#### Problem to work on:
Reproduce the data word for word, keeping every line complete.

#### Available data:
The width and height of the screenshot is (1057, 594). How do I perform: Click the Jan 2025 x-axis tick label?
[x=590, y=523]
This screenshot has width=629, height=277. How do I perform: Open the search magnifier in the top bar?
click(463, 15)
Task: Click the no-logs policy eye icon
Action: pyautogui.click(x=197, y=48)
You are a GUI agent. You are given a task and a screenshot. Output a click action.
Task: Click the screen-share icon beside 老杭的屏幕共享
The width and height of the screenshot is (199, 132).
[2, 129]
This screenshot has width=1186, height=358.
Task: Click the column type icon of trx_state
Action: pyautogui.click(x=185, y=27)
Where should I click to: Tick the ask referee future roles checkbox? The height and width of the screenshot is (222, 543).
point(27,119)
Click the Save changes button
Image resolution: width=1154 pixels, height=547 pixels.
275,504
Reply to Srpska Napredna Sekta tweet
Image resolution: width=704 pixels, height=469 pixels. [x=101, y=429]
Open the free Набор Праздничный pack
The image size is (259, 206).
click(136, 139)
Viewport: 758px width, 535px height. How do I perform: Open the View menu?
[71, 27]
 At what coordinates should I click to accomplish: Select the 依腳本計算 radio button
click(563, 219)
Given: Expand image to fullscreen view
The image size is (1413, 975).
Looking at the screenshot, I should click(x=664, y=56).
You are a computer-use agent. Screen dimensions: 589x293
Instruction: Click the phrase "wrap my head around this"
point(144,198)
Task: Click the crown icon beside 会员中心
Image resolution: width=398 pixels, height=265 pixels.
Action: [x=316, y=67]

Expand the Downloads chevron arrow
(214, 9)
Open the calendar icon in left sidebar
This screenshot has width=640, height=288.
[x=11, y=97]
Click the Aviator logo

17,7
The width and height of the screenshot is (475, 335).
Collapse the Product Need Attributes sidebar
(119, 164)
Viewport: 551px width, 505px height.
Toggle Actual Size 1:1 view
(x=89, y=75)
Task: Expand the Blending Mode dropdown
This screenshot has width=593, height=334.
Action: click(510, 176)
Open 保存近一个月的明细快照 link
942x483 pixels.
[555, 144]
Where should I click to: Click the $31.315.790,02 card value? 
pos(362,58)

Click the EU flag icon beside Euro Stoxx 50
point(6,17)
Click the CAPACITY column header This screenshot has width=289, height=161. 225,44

#### Solution:
The width and height of the screenshot is (1057, 594). How do I perform: Click the Jan 2025 x-axis tick label?
[x=590, y=523]
This screenshot has width=629, height=277. How do I perform: Open the search magnifier in the top bar?
click(463, 15)
Task: Click the no-logs policy eye icon
Action: pyautogui.click(x=197, y=48)
You are a GUI agent. You are given a task and a screenshot. Output a click action.
Task: Click the screen-share icon beside 老杭的屏幕共享
The width and height of the screenshot is (199, 132).
[2, 129]
This screenshot has width=1186, height=358.
Task: Click the column type icon of trx_state
Action: pyautogui.click(x=185, y=27)
Where should I click to: Tick the ask referee future roles checkbox? The height and width of the screenshot is (222, 543).
point(27,119)
Click the Save changes button
Image resolution: width=1154 pixels, height=547 pixels.
275,504
Reply to Srpska Napredna Sekta tweet
Image resolution: width=704 pixels, height=469 pixels. [x=101, y=429]
Open the free Набор Праздничный pack
The image size is (259, 206).
click(136, 139)
Viewport: 758px width, 535px height. How do I perform: Open the View menu?
[71, 27]
 At what coordinates should I click to accomplish: Select the 依腳本計算 radio button
click(563, 219)
Given: Expand image to fullscreen view
The image size is (1413, 975).
Looking at the screenshot, I should click(x=664, y=56).
You are a computer-use agent. Screen dimensions: 589x293
Instruction: Click the phrase "wrap my head around this"
point(144,198)
Task: Click the crown icon beside 会员中心
Image resolution: width=398 pixels, height=265 pixels.
Action: [x=316, y=67]

Expand the Downloads chevron arrow
(214, 9)
Open the calendar icon in left sidebar
This screenshot has width=640, height=288.
[x=11, y=97]
Click the Aviator logo

17,7
The width and height of the screenshot is (475, 335).
Collapse the Product Need Attributes sidebar
(119, 164)
Viewport: 551px width, 505px height.
Toggle Actual Size 1:1 view
(x=89, y=75)
Task: Expand the Blending Mode dropdown
This screenshot has width=593, height=334.
Action: click(510, 176)
Open 保存近一个月的明细快照 link
942x483 pixels.
[555, 144]
Where should I click to: Click the $31.315.790,02 card value? 
pos(362,58)

Click the EU flag icon beside Euro Stoxx 50
point(6,17)
Click the CAPACITY column header This screenshot has width=289, height=161. 225,44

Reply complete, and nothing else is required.